Stand on the viewing platform in mid-summer and you might see a salmon launch itself five or six feet straight up out of the river, twisting in the air, slapping back into the white water above. Then another. Then another. The Falls of Shin are not the tallest waterfall in Scotland, not even close, but for a few weeks each year they become one of its most active stages, as Atlantic salmon push past the rapids on their way home to spawn.

The Leaping Run

The River Shin is short. It drains Loch Shin into the Kyle of Sutherland at Inveran, falling steeply through a narrow gorge over a series of broken ledges. Most of the year the falls look like an ordinary set of Highland rapids, fast and brown after rain. From late spring through early autumn, though, salmon arrive from the sea, run up the Kyle and into the Shin, and meet this obstacle on their way upstream. They jump in waves. Some of them clear the falls on the first try. Others slap into the rock face and tumble back, gather themselves in the pool, and try again. At one point the falls were even dynamited to make the salmon's passage a little easier - an unusual concession from a sporting estate to its quarry.

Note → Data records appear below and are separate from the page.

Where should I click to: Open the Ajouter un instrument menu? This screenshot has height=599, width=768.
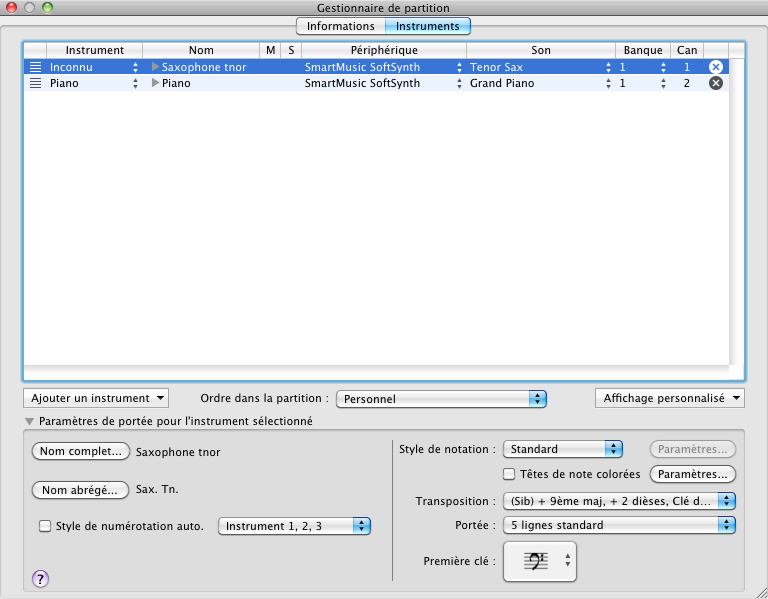click(x=96, y=398)
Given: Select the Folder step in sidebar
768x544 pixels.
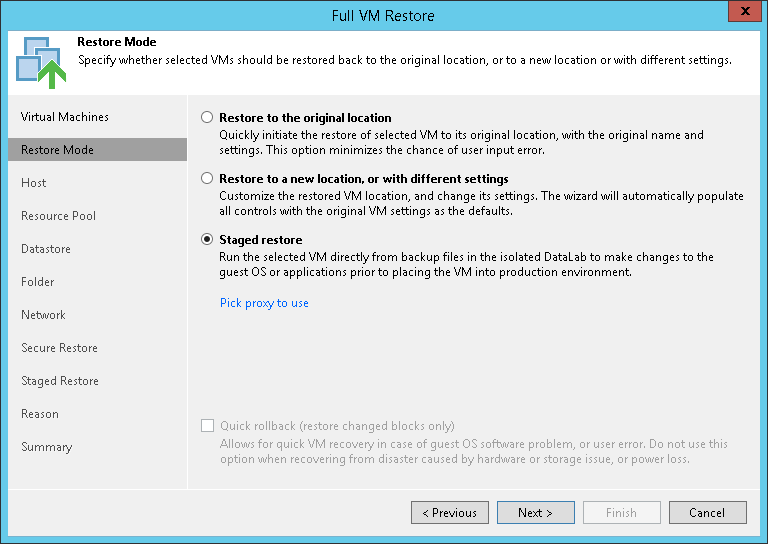Looking at the screenshot, I should pyautogui.click(x=38, y=282).
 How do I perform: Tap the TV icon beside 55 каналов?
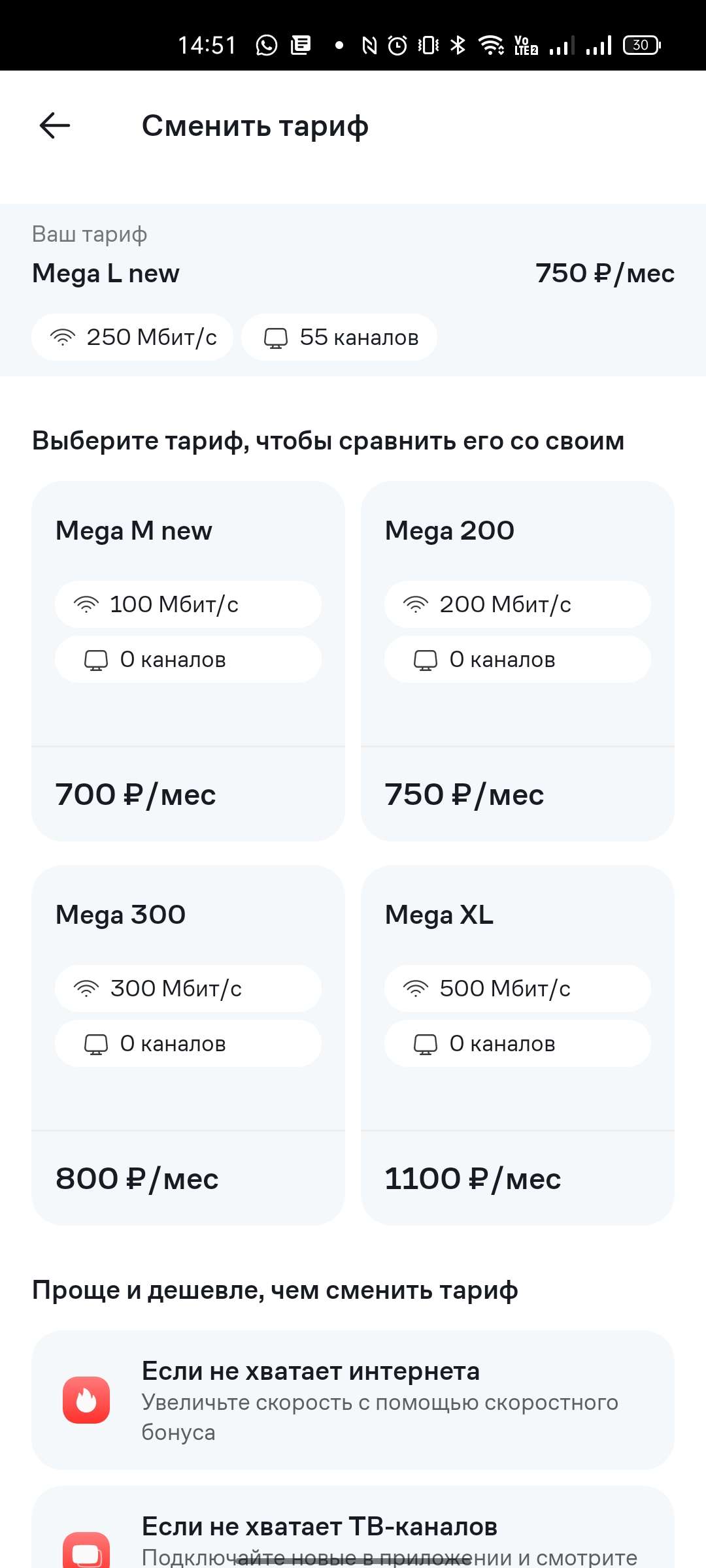276,338
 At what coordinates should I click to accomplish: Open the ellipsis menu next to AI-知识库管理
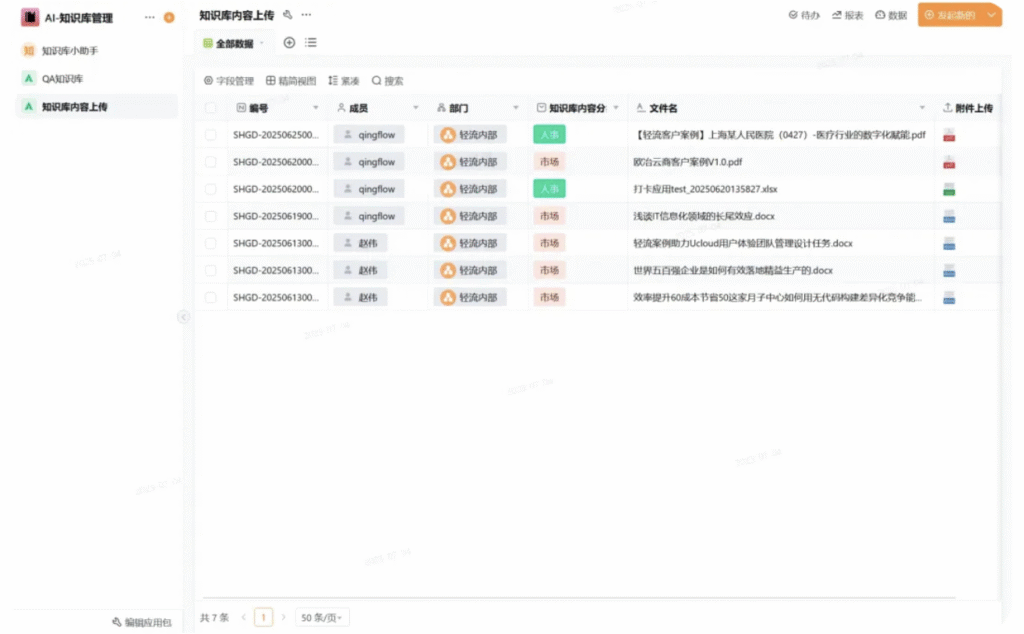pyautogui.click(x=150, y=18)
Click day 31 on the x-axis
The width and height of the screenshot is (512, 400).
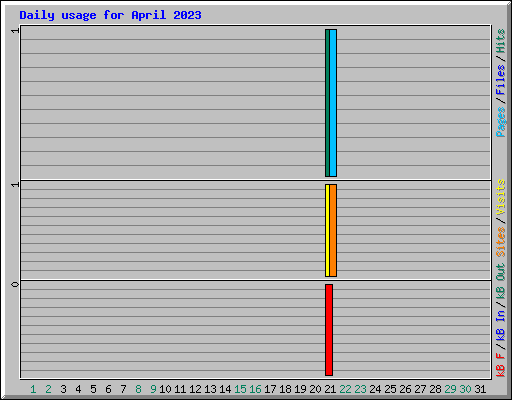(480, 389)
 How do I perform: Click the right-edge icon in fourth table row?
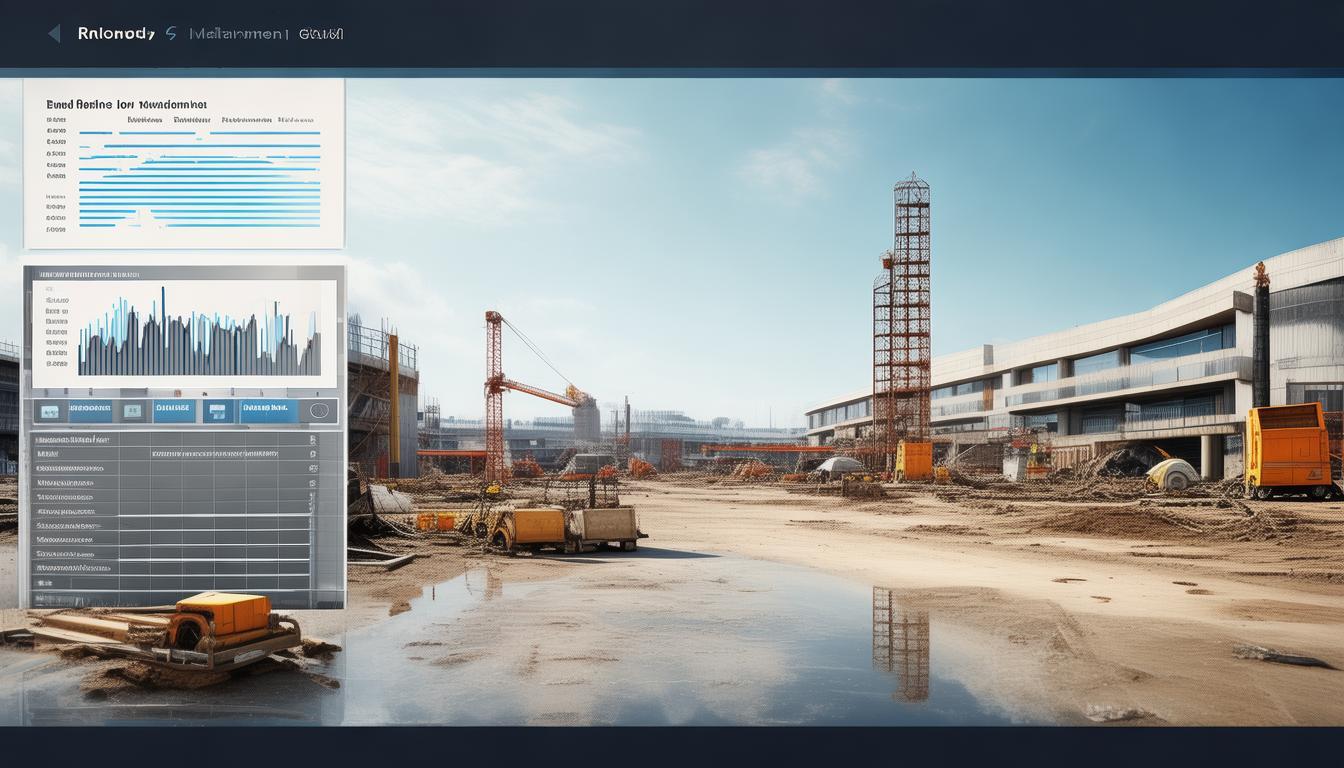313,481
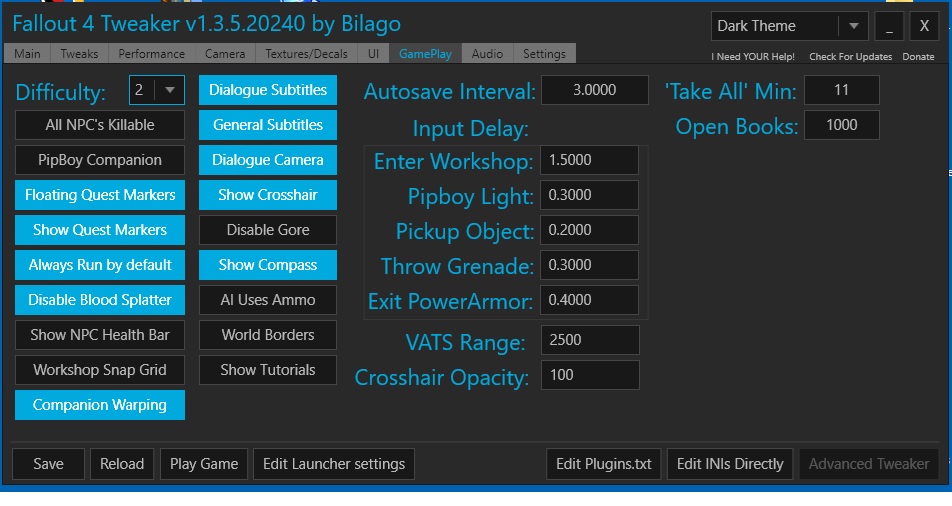Go to the Audio tab
The height and width of the screenshot is (506, 952).
click(487, 54)
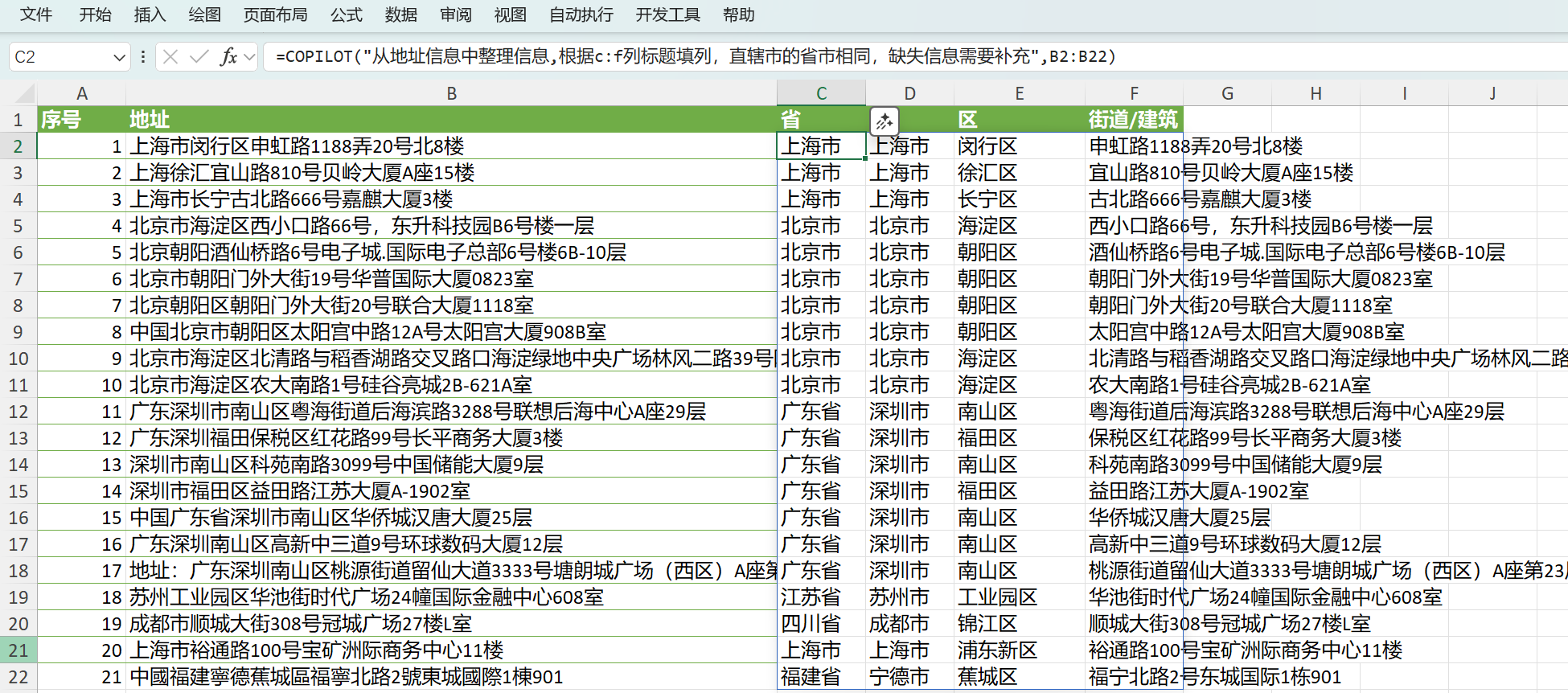Select cell containing 工业园区

click(997, 597)

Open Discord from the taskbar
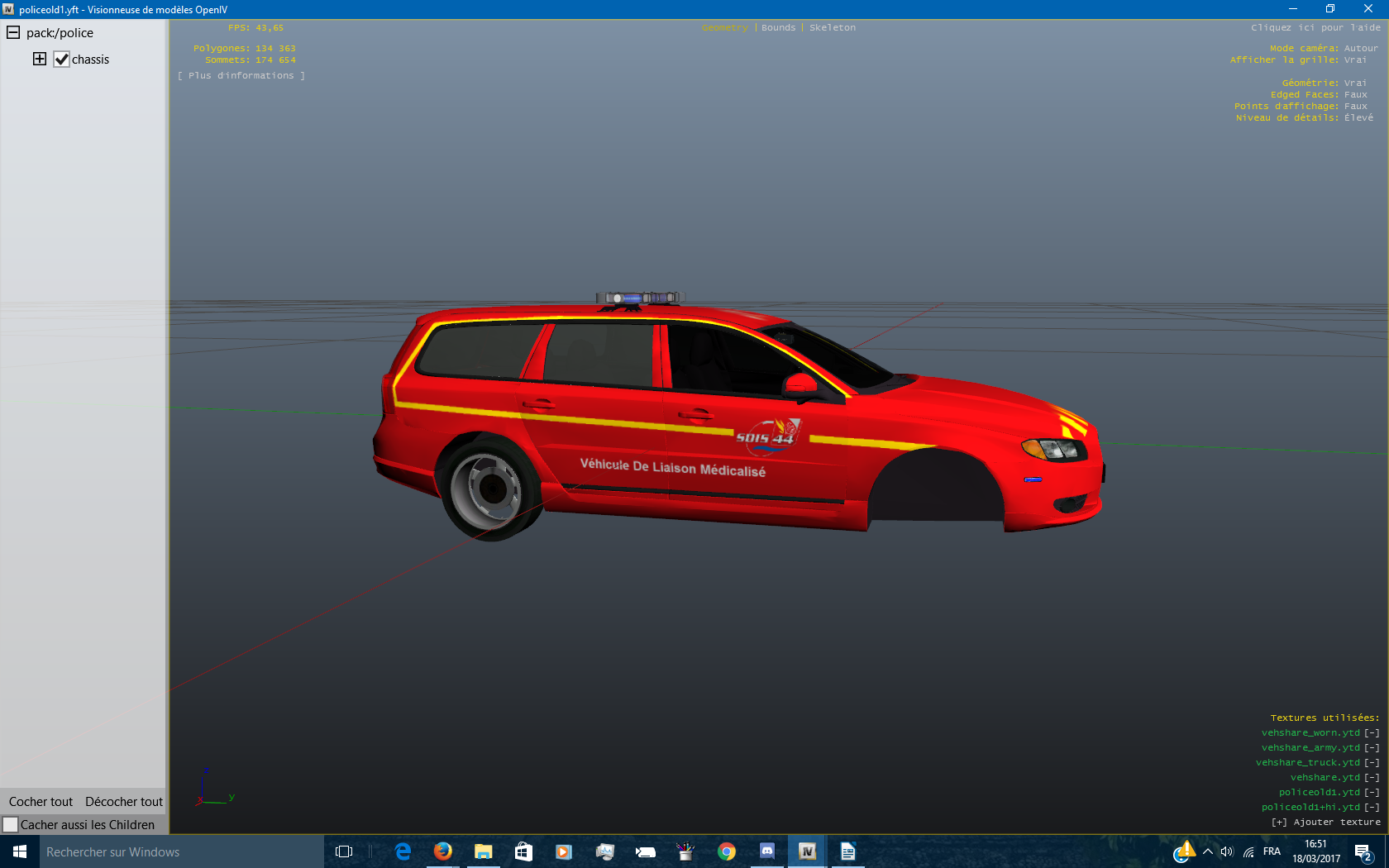(x=766, y=851)
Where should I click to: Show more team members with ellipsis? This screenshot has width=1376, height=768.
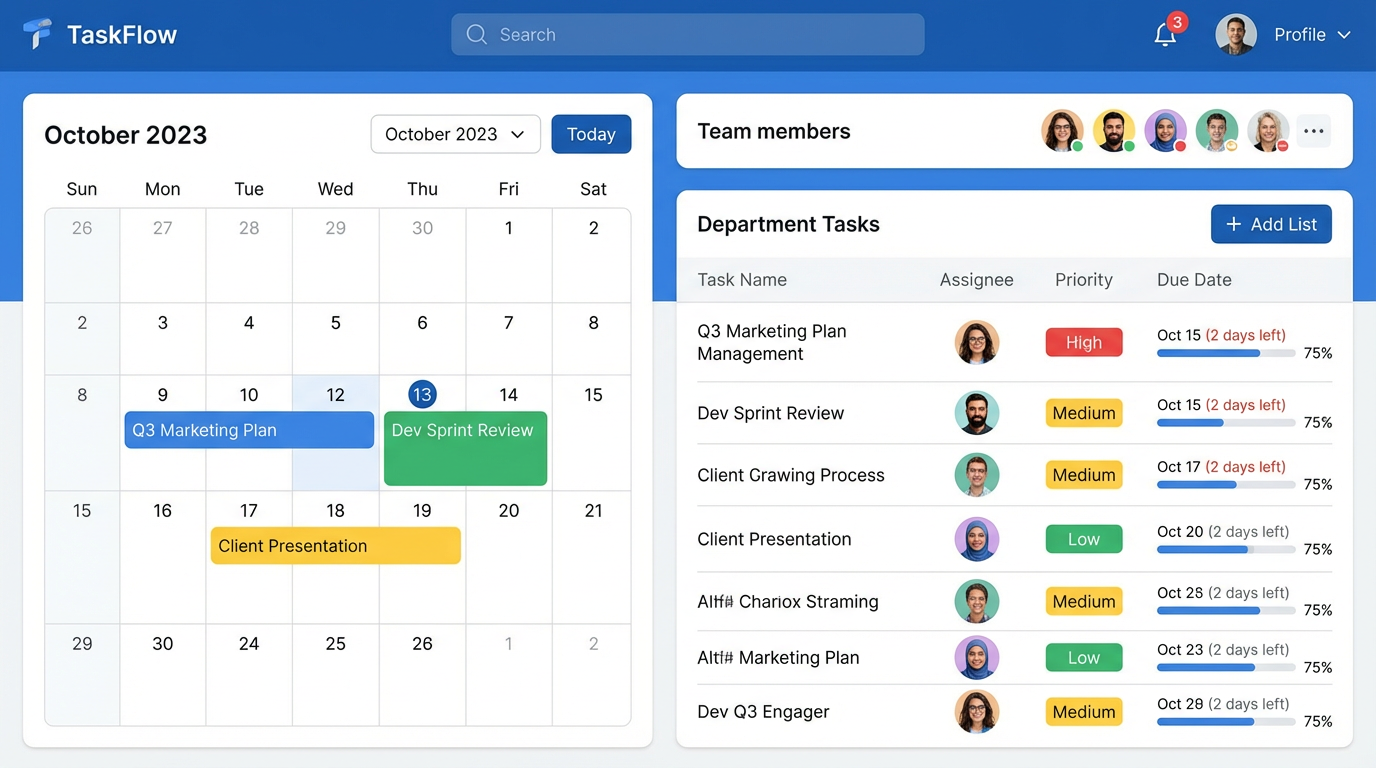pos(1314,131)
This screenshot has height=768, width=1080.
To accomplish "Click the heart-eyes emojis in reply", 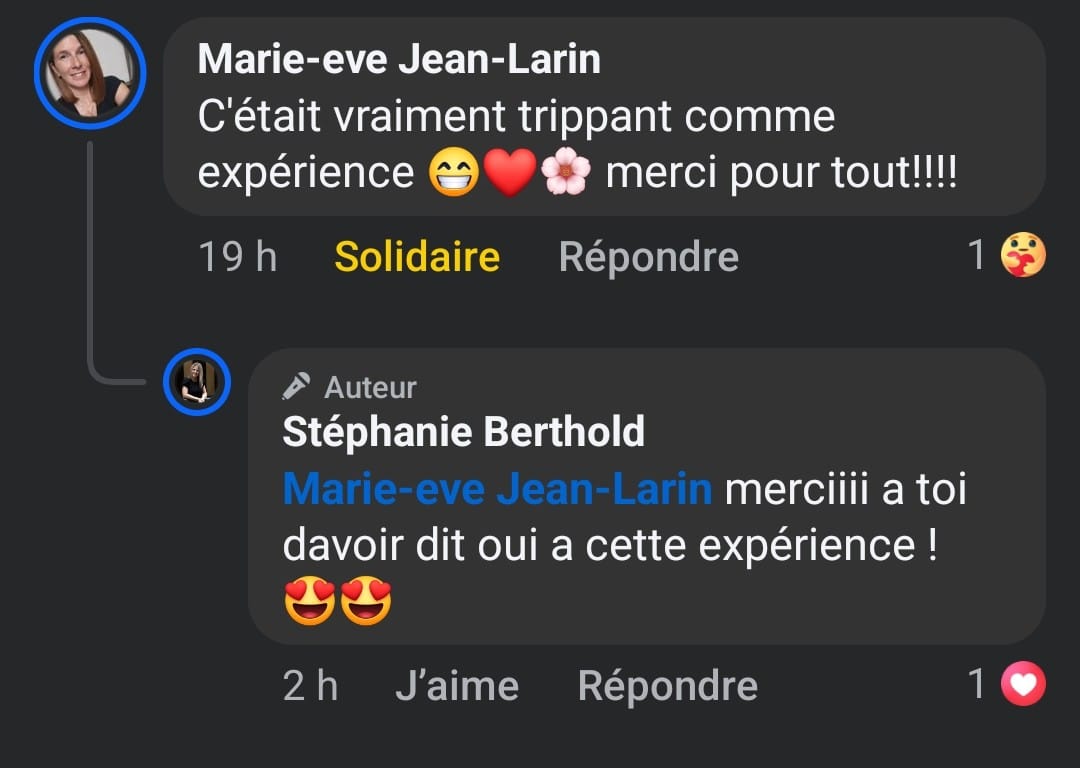I will (338, 602).
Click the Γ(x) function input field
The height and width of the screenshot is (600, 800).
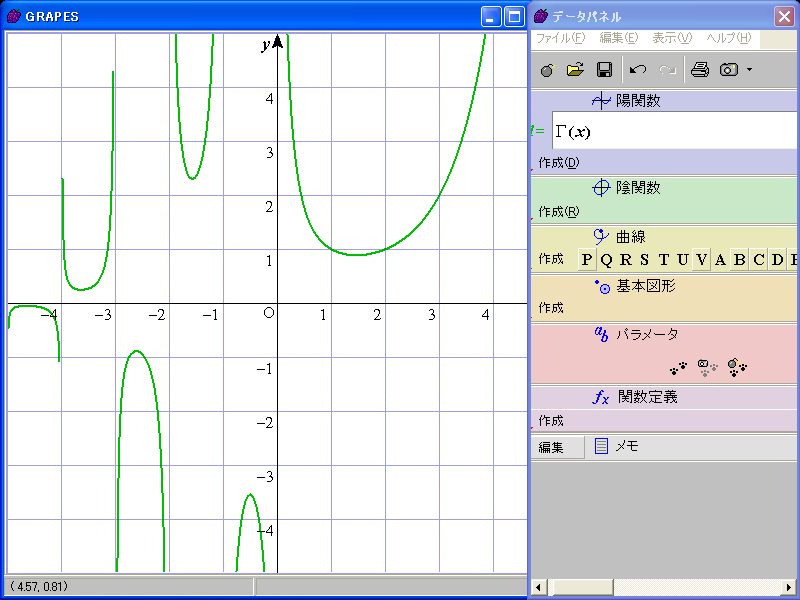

Mohamed Al-Fayed's Visitor Centre

For years the falls had an unlikely host. The site sat on the Balnagown Estate, owned by Mohamed Al-Fayed, the Egyptian-born businessman who ran Harrods of Knightsbridge from 1985 until 2010. He turned the falls into a tourist stop with a restaurant, a small branch of Harrods, and - perhaps most memorably - a life-sized waxwork of himself. Visitors browsed Harrods-branded shortbread under the gaze of their absent host, then walked down to watch the salmon. In May 2013 the visitor centre burned to the ground. The waxwork and the shop went up with it.

Celebra-Shin

Rebuilding took four years. Balnagown Estates worked with the Kyle of Sutherland Development Trust and the new visitor centre opened in May 2017. The local opening event was given the unforgettable name 'Celebra-Shin'. By 2018, Mac and Wild had taken over operations - a venison-and-wild-food restaurant company founded in London by Andy Waugh and Calum MacKinnon. Their original site was on Devonshire Square in the city, and Falls of Shin became their third location. The shift in tone is striking. Where there used to be a Harrods outpost in the Highlands, there is now a place that serves wild meat sourced largely from the surrounding glens.

The Surrounding Park

Beyond the salmon viewing platform, the site has expanded into a small countryside park. There is a mini-golf course, woodland walks through the surrounding pine forest, and a large children's playground. The river itself slides through a cleft in the rock just downhill, the noise of the water audible long before you see it. A walking path traces the riverbank back toward Inveran and the railway viaduct over the Kyle, and another climbs into the conifer plantation toward the moor. For most visitors the trip is short - half an hour to watch the salmon, lunch, a wander. For the salmon, it's the last great obstacle between a thousand miles of Atlantic Ocean and the gravel beds upstream where they were born.

From the Air

Coordinates 57.96 N, 4.41 W on the River Shin between Loch Shin and the Kyle of Sutherland. Inverness Airport (EGPE) is about 40 nm south-southwest. From the air, look for the conifer plantation along the steep ravine of the River Shin north of Bonar Bridge; the falls themselves are hidden in the gorge but the cleared visitor centre area is visible. Loch Shin's long southeast-northwest axis is a strong navigational reference. Best viewing 2,000 to 4,000 ft AGL. Low cloud often clings to this stretch of the strath even when the firths are clear.